* 課題内容: 内定辞退の時期と伝え方を扱った文章を、最後の文に続けて書き進めてください。

* 提供テキスト:
複数の企業から内定をもらったら、嬉しいことですよね。しかし同時に複数の会社に入社することはできませんから、行く会社を決めたら、後は断ることになります。
今回は、内定辞退をする時期や連絡の方法、よくあるトラブルについて解説していきます。
具体的な例文で、内定辞退の連絡方法も説明します。失礼のない伝え方や、引き留められた場合の対処の仕方などについても紹介しますので、就活中の人は参考にしてみてくださいね。



内定辞退はいつまでにすればいいの?

内定をもらってから辞退するまで、どのくらいの期間の猶予があるのでしょうか?一般常識的な観点からと、法的な観点から説明します。

内定から2〜3日以内がベター

内定辞退が決まっているのであれば、内定をもらってから2〜3日で返事するのが一般的なマナーです。早ければ早いほど良いでしょう。

* データ一覧:
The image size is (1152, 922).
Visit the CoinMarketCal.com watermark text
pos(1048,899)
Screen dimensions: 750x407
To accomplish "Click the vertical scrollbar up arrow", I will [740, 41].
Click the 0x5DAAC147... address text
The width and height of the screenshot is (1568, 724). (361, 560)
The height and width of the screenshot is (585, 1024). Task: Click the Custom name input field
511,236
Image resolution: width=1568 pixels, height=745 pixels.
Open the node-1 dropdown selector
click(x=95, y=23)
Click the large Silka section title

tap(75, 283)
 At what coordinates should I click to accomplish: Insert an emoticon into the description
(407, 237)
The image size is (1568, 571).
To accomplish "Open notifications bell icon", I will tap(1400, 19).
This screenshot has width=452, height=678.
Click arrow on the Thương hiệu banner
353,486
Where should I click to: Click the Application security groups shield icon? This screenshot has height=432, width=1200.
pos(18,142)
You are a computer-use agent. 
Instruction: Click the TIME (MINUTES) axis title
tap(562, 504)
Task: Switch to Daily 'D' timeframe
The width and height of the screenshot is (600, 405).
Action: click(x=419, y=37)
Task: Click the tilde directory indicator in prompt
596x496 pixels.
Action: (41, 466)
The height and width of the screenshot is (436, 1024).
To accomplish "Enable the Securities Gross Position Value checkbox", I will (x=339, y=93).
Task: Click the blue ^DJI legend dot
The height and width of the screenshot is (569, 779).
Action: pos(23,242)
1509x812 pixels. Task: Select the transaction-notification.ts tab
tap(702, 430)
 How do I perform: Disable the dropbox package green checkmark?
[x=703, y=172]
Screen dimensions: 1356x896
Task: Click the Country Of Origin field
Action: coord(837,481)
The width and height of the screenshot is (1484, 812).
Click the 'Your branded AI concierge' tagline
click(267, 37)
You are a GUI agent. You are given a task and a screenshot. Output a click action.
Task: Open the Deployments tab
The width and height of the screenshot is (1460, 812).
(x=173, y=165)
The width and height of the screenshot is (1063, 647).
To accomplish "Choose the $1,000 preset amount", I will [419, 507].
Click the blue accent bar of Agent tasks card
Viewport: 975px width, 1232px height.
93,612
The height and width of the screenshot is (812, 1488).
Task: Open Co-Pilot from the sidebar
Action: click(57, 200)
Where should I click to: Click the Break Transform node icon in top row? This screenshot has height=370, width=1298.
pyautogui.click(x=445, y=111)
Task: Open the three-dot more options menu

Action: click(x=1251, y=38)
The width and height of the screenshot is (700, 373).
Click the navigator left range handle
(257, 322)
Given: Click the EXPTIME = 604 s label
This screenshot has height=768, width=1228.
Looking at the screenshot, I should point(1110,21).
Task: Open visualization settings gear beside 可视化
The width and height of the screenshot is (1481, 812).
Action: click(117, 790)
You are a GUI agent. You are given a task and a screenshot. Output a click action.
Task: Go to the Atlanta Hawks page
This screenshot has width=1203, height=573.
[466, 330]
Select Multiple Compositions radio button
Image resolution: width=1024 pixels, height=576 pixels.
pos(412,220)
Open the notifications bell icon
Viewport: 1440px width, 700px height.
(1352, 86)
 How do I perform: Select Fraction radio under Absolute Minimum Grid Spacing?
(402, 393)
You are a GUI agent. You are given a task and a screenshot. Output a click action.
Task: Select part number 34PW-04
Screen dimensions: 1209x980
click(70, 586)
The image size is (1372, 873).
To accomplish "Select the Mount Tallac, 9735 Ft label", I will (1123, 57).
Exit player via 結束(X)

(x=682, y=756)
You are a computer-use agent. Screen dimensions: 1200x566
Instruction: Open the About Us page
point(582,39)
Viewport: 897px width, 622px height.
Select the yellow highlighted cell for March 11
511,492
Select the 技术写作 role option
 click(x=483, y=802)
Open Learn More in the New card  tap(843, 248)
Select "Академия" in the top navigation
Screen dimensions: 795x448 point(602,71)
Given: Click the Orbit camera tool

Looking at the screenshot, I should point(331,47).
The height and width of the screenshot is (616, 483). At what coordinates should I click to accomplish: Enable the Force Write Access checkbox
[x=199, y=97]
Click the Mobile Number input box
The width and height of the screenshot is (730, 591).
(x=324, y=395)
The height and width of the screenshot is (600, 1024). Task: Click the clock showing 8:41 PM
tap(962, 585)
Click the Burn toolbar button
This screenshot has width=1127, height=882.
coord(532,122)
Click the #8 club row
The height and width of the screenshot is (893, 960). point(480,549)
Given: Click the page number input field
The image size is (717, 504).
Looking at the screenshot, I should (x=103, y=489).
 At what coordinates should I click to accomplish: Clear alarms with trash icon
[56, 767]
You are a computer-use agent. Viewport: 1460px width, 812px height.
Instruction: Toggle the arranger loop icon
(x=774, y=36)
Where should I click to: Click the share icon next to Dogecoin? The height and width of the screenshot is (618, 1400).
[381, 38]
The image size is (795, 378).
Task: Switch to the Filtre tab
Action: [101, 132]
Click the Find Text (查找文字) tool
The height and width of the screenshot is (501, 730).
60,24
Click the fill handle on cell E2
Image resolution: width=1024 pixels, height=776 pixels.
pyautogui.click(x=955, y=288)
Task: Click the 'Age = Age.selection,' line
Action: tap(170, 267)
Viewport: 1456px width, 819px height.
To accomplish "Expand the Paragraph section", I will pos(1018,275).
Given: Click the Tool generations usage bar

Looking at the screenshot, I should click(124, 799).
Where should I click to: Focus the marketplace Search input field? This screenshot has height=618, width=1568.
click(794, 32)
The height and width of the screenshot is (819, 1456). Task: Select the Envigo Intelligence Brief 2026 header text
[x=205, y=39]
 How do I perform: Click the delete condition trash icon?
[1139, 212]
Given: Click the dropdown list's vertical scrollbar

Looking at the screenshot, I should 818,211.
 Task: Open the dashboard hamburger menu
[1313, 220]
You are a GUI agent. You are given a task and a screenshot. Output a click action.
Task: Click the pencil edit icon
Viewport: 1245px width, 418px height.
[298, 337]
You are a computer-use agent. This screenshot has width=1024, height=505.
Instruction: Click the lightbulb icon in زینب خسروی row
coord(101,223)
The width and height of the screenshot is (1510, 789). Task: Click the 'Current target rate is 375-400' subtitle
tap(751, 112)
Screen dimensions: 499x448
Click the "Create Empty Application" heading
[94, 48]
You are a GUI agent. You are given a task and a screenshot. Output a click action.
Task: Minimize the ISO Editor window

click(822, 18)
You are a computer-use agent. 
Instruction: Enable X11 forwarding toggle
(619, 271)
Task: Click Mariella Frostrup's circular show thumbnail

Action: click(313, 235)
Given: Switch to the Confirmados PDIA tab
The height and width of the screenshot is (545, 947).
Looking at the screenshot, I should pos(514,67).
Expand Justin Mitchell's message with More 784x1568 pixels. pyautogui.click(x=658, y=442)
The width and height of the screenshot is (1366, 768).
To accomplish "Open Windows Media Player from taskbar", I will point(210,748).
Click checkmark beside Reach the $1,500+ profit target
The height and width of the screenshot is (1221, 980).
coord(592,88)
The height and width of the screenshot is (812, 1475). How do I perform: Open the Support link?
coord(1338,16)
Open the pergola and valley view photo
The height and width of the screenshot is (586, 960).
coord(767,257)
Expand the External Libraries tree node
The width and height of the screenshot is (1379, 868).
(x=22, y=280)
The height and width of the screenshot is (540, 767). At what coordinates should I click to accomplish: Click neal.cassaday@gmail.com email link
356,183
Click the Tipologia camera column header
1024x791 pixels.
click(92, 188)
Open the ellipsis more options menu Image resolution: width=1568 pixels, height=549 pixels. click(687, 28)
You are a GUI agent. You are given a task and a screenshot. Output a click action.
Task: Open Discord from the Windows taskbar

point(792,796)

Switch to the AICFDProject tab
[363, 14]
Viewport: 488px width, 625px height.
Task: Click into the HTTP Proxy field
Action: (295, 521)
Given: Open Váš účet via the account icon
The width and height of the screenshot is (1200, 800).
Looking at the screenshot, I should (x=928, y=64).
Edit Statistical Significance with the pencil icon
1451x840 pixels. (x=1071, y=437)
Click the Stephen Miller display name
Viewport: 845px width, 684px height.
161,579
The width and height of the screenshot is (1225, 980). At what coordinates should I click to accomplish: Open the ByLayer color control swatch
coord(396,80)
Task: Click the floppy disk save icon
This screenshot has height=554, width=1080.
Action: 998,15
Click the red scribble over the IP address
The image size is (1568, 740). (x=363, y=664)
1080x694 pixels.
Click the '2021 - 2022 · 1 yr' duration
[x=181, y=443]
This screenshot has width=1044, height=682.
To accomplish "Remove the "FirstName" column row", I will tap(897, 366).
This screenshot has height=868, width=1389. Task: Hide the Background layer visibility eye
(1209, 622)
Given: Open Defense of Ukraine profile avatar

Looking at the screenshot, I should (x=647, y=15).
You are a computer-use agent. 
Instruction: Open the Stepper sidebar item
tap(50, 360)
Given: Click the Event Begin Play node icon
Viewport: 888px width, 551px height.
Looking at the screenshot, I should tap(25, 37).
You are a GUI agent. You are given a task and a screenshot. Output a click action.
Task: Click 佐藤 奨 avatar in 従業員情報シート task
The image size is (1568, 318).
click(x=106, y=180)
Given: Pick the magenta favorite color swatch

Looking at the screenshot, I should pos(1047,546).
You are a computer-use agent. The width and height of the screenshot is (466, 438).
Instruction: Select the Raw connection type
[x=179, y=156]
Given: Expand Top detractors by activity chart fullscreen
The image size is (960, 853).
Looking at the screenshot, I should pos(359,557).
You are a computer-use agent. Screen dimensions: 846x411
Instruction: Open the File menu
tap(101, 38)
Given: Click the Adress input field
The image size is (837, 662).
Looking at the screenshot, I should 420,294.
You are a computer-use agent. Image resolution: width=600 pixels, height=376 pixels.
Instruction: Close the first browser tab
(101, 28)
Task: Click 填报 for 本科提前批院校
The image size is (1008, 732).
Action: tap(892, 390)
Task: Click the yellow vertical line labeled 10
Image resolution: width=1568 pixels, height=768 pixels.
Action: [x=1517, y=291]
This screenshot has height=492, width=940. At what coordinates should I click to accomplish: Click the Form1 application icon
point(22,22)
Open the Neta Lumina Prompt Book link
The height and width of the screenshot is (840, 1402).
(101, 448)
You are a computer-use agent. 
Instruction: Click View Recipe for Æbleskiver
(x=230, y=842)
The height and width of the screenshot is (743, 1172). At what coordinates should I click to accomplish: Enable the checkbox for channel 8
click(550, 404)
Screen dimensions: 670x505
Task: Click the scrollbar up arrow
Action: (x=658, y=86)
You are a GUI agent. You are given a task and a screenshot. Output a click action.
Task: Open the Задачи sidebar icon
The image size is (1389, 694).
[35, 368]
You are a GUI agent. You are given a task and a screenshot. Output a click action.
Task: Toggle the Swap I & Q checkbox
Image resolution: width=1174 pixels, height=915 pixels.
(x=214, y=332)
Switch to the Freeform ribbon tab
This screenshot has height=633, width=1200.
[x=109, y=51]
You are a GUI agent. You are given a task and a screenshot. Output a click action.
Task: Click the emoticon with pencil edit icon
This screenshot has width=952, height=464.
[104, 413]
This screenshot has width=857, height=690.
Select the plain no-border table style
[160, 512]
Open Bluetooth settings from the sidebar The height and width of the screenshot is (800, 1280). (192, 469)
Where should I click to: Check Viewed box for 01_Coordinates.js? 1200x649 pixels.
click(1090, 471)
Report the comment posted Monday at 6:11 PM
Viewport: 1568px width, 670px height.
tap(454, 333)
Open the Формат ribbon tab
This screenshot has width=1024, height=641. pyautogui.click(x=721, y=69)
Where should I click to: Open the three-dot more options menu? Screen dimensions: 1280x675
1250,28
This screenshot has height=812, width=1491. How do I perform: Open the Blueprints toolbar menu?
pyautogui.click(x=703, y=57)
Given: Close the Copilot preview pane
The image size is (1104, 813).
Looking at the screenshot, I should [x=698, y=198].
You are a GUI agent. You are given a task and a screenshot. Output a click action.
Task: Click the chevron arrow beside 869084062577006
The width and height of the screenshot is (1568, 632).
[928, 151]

* 結果:
なぜなら、企業にとって内定辞退者が出た場合、次の対策を講じる必要があるからです。例えば、ほかの応募者に不採用通知を出してしまった後に内定辞退が出ると、また最初から求人をしなければならない事態にもなりかねません。
企業も時間や費用をかけて採用活動をしているので、迷惑になるような行為はできる限り避けましょう。

1週間以上かかるなら返答期限延長を

内定が出た時点でまだ第一志望の会社の合否がわかっていない場合など、どうしてもすぐに返事ができないこともあります。そのような場合は、返答期限の延長を申し出てください。
1週間以上待ってほしいなら「○月○日まで」と、期限を切ってお願いしましょう。待った上に内定辞退ということを嫌う企業もあるので、1週間以上かかる場合、内定取り消しの覚悟も必要です。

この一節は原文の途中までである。